▶ _Given text_:

- - -

The Art of Making Pancakes: A student comically explains why making pancakes is an art form.

First things first: the batter. I suppose you could technically make your own, but that honestly sounds exhausting. Why would you put any more effort into this than you have to; we are making cooked batter discs here, not ornate French cuisine. Just pull out the eternal box of Bisquick every house seems to have and you’ll be good. There are probably directions on the box: ignore them. Only the weak use directions. Don’t be that guy that pulls out measuring cups to make freaking pancakes. Just pour an arbitrary amount of milk or water and an arbitrary amount of powder into a bowl until it seems about right. More powder means thicker batter, and thicker batter means thicker pancakes.

- - -

Turn the paragraph of the pancake text beginning "First things first: the batter" into a short list that keeps its main facts. The lines after this point come from a different source.

▶ _Material_:

- - -

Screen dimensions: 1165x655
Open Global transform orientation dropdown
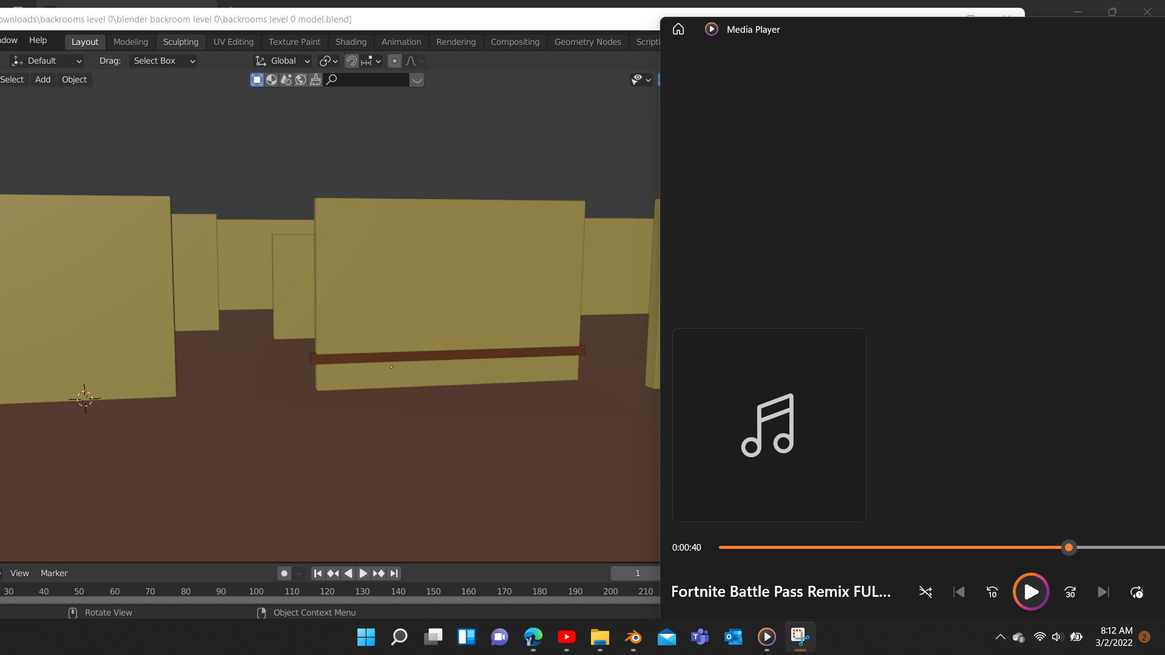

- - -

▶ _Correct result_:
- Skip making batter from scratch, since it's too much effort for simple pancakes.
- Use the box of Bisquick that nearly every house has.
- Ignore the directions on the box and don't use measuring cups.
- Pour milk or water and powder into a bowl in rough amounts until it seems about right.
- More powder makes thicker batter, which makes thicker pancakes.